Subject: Re: MD5 in LISP and abstraction inversions
From: Erik Naggum <erik@naggum.net>
Date: Fri, 16 Nov 2001 23:31:15 GMT
Newsgroups: comp.lang.lisp
Message-ID: <3214942272929982@naggum.net>

* Janis Dzerins
| Now a simple scenario: Imagine a person walking on the street, spitting
| all around, eating something and dropping leftovors on the street,
| bumping into people and not excusing (not to mention the person is dirty
| and stinks).  Now I tell you this person has no respect for society.  You
| feel very astonished and ask: how many members of the society did you
| poll for their opinions before drawing this conclusion in their name?

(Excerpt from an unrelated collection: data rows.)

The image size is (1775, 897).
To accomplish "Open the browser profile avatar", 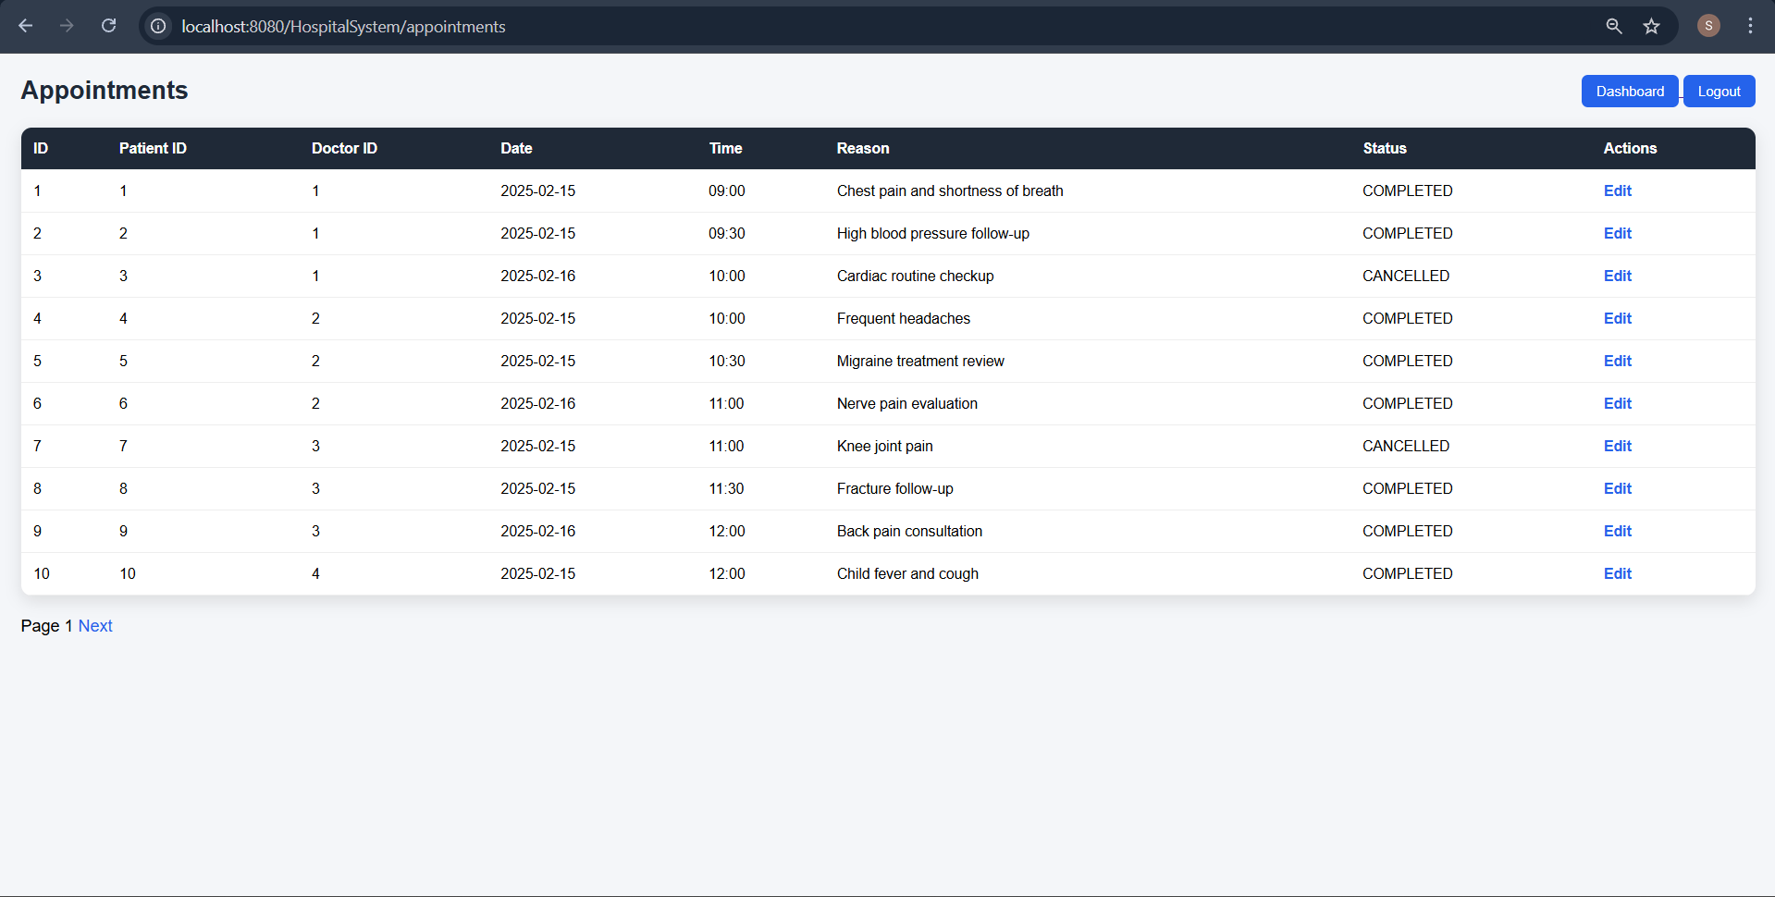I will click(1708, 26).
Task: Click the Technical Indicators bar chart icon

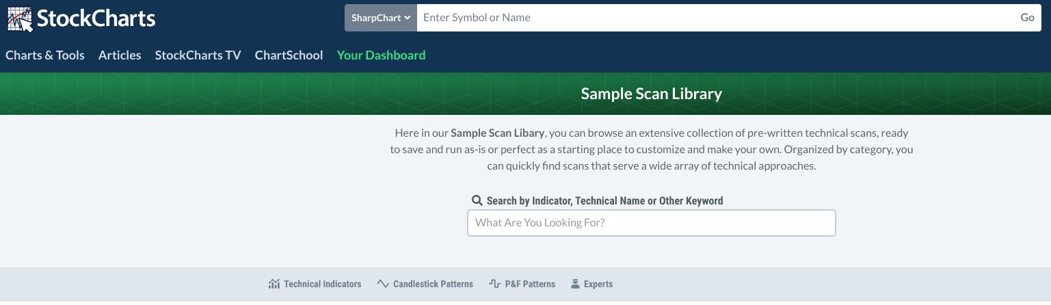Action: [274, 284]
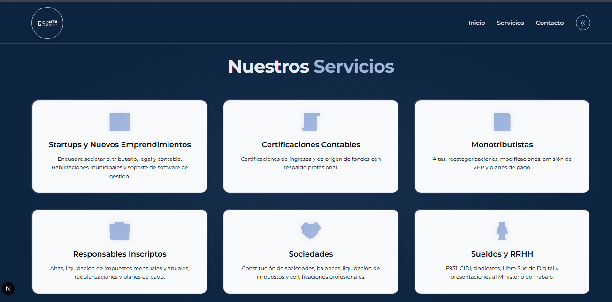Navigate to the Contacto page
This screenshot has height=302, width=612.
(550, 23)
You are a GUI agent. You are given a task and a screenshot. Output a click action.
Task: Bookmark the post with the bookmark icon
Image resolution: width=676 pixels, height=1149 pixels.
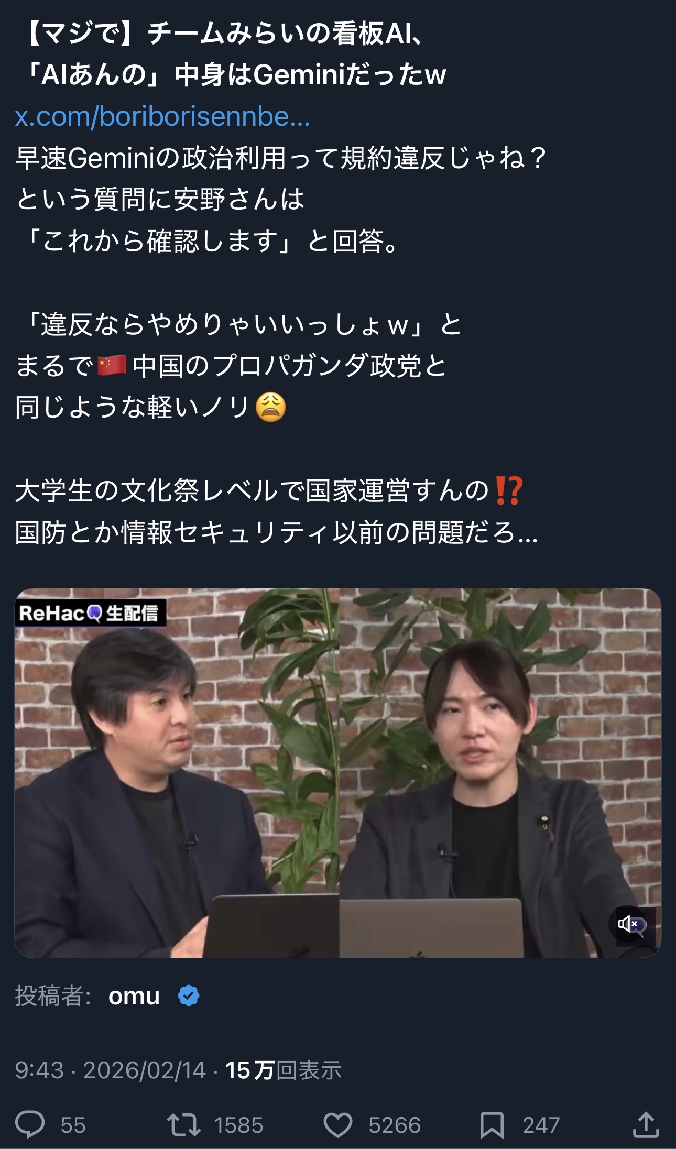pyautogui.click(x=492, y=1125)
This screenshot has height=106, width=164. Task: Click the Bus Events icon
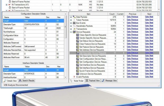pos(74,23)
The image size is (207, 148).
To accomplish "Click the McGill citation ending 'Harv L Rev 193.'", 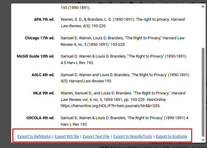I will (x=77, y=63).
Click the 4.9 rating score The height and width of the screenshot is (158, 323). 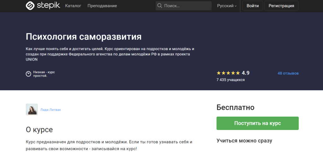pos(245,73)
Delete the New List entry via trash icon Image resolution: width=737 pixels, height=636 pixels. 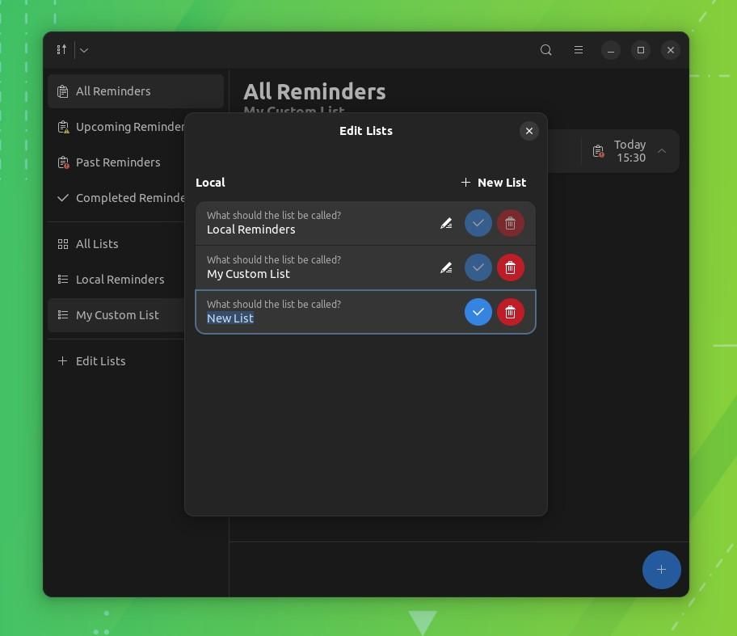click(x=510, y=311)
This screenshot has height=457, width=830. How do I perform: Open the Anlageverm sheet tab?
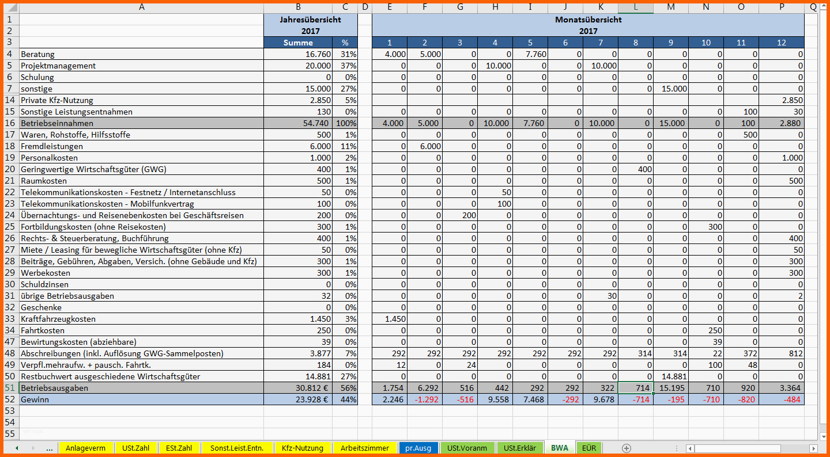tap(85, 448)
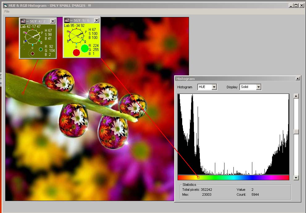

  However, it _would_ be a likely question shot back from the derelict you
  had just described, because the question itself shows disrespect for the
  community, not to mention each offended individual.  The question is only
  an attempt to control critics of anti-social behavior by intimidation,
  which is really the only way our perpetrator thought he could "win", but
  you never really win by intimidation, you just get rid of the critics who
  can be intimidated, which are those without substance to their criticism.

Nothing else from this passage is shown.